Tattwa bodha 6.8. A mente (mana?) e os cinco órgãos de conhecimento (jñana), juntos, quem se tornam o invólucro cheio de mente (mano maya kosha).

Este kosha é formado então por nossos orgãos de percepção, nossos sentidos que transmitem todo o tempo as informações para a mente.

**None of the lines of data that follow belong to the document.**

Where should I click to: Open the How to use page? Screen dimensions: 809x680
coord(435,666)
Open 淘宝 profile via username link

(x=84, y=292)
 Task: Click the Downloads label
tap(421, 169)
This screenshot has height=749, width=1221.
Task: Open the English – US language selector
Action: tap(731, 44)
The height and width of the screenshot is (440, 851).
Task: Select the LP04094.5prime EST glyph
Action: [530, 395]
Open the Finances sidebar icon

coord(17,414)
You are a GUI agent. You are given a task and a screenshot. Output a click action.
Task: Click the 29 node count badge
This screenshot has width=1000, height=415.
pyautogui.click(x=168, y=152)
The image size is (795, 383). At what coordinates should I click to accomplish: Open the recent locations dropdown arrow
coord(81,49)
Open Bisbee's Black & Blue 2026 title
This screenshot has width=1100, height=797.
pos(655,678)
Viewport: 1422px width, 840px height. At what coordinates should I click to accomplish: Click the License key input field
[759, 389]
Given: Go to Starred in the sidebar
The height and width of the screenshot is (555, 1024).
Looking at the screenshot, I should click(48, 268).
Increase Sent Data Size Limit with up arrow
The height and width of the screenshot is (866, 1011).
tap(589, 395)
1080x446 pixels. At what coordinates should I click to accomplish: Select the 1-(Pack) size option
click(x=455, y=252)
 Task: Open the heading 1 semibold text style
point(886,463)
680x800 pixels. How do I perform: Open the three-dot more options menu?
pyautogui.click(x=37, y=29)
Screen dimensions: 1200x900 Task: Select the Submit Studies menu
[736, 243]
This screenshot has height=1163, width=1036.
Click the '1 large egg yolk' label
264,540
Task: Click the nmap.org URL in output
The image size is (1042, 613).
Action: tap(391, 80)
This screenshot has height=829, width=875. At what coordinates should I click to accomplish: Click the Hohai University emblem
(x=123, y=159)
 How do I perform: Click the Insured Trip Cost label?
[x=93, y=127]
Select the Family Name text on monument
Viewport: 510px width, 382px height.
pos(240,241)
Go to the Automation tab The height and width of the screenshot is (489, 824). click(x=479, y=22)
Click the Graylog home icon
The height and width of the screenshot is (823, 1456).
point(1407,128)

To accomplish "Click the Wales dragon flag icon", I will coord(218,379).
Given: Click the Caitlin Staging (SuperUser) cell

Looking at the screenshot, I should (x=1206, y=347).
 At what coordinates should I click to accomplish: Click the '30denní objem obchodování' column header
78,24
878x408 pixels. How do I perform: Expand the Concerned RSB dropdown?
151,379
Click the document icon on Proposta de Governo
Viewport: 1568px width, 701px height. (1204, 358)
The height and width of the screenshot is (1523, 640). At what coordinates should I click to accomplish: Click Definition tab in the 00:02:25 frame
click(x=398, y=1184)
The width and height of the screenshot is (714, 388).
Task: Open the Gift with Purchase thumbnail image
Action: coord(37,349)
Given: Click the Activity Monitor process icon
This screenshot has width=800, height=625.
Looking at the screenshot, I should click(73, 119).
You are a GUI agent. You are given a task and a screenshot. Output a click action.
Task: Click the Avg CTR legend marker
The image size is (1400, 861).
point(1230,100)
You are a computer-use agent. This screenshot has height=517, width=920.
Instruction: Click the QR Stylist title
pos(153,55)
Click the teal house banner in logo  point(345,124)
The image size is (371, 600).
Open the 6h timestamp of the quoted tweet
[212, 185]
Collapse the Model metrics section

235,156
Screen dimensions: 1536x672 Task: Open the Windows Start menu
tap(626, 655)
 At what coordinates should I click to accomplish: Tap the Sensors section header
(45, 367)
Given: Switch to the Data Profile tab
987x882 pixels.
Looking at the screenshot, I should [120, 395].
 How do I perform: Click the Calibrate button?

Manás, a mente é como um computador que recebe, processa, armazena informações durante todo o tempo. O dinamismo mental, que faz da mente alterne seu objeto de contemplação todo tempo, possui uma convulsiva necessidade de variar. Na verdade esta é a natureza da mente, não há nada de errado com estas variações intermináveis. Mas podemos ter o poder do foco em nossas mãos. Podemos dizer à mente a hora de nos dar um descanso, de nos permitir que outros mecanismos possam ser acionados, temos o direito de pedir por silêncio. A mente pode se tornar tão volátil que podemos ter dificuldades até mesmo de encerrar um raciocínio, antes que isso ocorra a mente já variou. O foco é fundamental, é a busca por ele que nos faz de escravos a senhores. Uma mente disciplinada recebe os benefícios de poder computar os registros obtidos por níveis mais adiantados de consciência. A meditação produz uma mente desperta, menos turbulenta, no sentido de que seu conteúdo passar a ser mais produtivo. As imagens não são mais turvas e quando e preciso dizer: chega de oscilações! A mente repousa, em um único ponto, e por mais que se sinta tentada a variar, mesmo que o faça, ela volta e pousa novamente sobre o objeto de nosso foco. No Náda Bindu Upanishad a mente é comparada a uma serpente (venenosa?) que encantada pelo som cósmico do Náda, adormece.
O Yoga reconhece que uma mente bem treinada, além de fundamental para a prática, é capaz de muitas proezas que estão acima do comum. Por outro lado manás, a mente não é tão importante para o Yoga. Esta visão se deve ao fato de que o yogin pretende ir além desta estrutura psíquica vulgar, onde as informações são processadas, influenciadas por emoções, geradoras de outras emoções, impactada pelo subconsciente. Os samskaras, impressões latentes, funcionam como sulcos nas profundezas do inconsciente. Tais sulcos condicionam, criam as tendências de sempre se reproduzir o mesmo ato. Funciona, mais ou menos, assim: Um indivíduo que tenha se sentido magoado com alguém pelo fato deste não ter lhe dado atenção. Pode ser que esta mágoa crie um "sulco", um samskara, todas as impressões criam os samskaras. E à partir deste ponto ele cria uma tendência de interpretar os atos de outras pessoas como descaso, e mais uma vez se magoa. Isto se torna cíclico, reincidente. Ao ponto de haver um senso comum entre os amigos que dizem: tornou-se um temperamental!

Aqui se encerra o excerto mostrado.